*About this task*: Restate all entries word for word, minus pictures.

*Records for the exercise*:
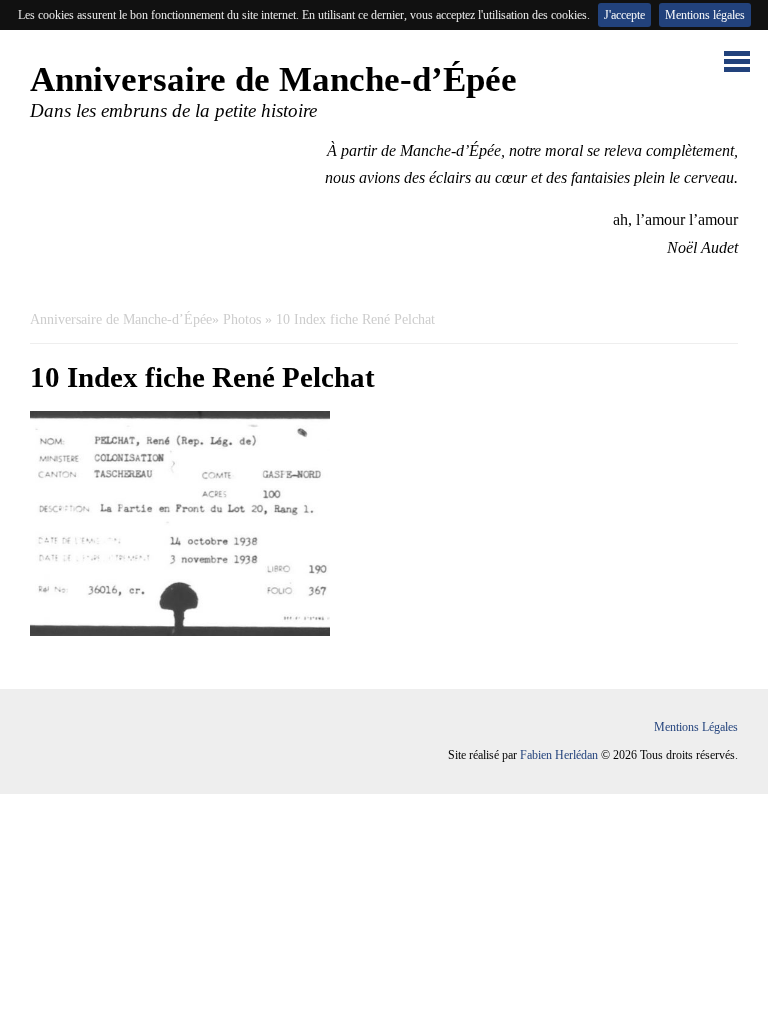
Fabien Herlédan (559, 755)
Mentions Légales (696, 727)
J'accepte (624, 15)
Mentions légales (705, 15)
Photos (242, 319)
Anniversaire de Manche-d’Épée (121, 319)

*Your response*:
Fabien Herlédan (559, 755)
Mentions Légales (696, 727)
J'accepte (624, 15)
Mentions légales (705, 15)
Photos (242, 319)
Anniversaire de Manche-d’Épée (121, 319)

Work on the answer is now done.